Journalist and photographers, such as Jan Banning use photographic essays to reveal the “face of Poverty” in places like Malawi Africa. The display of impoverished African families who situation is so dire they are living off of single digit bags from portions of a yearly corn harvest, appear to lack proper nutrition as evidence by the malnourished visage of the underprivileged families 

The lack of basic living necessities is illustrated by the elation of the child characterized by his facial expression when he is encountered by a stream of clean water. The photograph of a young child residing in rural Ethiopia ,captured by the charity water group of the Aid for Africa organization, exhibits the utter joy the child is experiencing during his interaction with clean drinking water. Upon close examination of the image it can be implied that the location of the young boy’s inhabitance is experiencing a paucity of clean water. In addition, The portrait of the innocent looking Ethiopian girl presenting a bottle of dirty drinking water and a bottle of clean drinking water  affirms the assumption that a fundamental living necessity such as water exists in inadequacy in third world counties. It is for this reason that the negligence of the privileged world is hindering the advancement of third world countries who struggle to provide its citizens with nothing more than a primitive living existence. Images published by legitimate not for profit charities and organizations, unlike the TOMS company, serve not only to promote a genuine motive but also to inform the public of the legitimate dilemmas that are being experienced by third world countries not only in Africa but around the world. 

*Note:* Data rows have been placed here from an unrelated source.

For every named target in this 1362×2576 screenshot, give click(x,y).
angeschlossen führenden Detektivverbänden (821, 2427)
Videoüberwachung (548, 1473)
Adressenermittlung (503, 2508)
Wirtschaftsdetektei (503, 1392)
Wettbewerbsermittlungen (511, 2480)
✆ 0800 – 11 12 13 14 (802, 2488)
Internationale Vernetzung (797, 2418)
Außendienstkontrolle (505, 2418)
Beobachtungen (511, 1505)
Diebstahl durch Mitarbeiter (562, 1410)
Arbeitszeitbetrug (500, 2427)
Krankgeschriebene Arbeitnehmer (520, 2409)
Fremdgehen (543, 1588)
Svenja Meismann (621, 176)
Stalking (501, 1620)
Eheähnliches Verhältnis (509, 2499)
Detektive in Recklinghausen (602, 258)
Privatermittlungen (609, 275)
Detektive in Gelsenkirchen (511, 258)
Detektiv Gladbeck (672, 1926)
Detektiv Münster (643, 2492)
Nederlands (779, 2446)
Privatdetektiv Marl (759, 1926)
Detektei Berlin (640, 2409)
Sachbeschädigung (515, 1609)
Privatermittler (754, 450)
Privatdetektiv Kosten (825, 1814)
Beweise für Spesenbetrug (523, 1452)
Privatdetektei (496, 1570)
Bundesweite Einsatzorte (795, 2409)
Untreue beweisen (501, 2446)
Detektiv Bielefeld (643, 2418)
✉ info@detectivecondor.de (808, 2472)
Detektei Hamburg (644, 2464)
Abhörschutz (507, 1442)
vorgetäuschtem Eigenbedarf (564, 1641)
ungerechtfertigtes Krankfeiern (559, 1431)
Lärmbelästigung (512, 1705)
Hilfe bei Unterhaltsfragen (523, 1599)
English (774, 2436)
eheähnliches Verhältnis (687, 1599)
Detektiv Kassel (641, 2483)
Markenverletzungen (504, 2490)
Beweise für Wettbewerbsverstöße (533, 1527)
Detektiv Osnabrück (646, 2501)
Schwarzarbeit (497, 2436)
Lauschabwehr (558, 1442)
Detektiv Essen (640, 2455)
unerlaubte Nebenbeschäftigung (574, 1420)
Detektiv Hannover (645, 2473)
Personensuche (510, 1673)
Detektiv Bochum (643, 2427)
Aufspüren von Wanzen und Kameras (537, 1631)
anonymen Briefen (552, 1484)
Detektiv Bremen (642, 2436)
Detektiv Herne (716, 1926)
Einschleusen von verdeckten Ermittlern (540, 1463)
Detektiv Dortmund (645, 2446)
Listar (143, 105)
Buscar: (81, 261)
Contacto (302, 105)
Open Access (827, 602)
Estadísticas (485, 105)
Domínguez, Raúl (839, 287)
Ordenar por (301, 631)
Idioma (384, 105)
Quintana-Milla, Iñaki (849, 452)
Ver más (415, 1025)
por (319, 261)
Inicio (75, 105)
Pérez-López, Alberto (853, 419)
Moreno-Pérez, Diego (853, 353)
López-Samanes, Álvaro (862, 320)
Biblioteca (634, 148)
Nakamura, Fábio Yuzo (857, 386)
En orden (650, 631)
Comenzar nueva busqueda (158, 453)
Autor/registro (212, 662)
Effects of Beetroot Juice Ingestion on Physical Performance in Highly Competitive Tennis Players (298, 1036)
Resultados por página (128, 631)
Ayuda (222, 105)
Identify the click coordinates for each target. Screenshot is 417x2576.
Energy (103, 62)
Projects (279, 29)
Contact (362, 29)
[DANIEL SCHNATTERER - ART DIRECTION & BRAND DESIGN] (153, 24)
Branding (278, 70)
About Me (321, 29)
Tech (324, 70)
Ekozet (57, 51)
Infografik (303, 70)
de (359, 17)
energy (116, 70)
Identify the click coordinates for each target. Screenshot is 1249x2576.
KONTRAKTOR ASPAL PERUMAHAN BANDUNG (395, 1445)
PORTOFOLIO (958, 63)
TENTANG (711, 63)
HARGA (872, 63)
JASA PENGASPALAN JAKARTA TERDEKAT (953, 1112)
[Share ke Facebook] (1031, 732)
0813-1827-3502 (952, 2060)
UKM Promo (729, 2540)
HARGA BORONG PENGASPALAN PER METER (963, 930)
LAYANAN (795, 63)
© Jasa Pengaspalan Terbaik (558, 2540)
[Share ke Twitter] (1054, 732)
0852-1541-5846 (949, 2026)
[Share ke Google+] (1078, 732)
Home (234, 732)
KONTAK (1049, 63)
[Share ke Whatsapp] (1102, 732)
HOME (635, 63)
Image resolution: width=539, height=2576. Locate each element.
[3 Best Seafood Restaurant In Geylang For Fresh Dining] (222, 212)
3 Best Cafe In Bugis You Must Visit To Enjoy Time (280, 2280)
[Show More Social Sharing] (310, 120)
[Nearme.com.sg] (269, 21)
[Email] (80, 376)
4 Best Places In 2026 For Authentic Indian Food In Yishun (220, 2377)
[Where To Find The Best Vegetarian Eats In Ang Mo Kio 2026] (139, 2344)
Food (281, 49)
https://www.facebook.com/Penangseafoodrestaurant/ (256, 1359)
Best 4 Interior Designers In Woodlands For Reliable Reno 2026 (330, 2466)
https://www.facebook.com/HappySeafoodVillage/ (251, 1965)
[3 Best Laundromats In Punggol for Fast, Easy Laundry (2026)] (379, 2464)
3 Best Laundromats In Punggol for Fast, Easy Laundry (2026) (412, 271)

Finally, Health organizations around the world are exclaiming the abundance of unadulterated suffering by disclosing a graphic image of a child with an advanced form of measles.  A disease that can be prevented by a minor investment and a simple trip to a clinic in most privileged countries is imposing a large volume of suffering in deprived regions of the world. The lifeless and ailing pose of the young boy is broadcasted to the world by the (WHO) World Health Organization. The Hope that the world will respond to the desolation of indigent civilizations containing a plethora of virtuous people who have been sentenced to a life of suffering is exposed through photography. The very people who aim to end suffering by buying TOMS shoes is in fact causing the neglect emphasized by the organizations who choose to make a difference.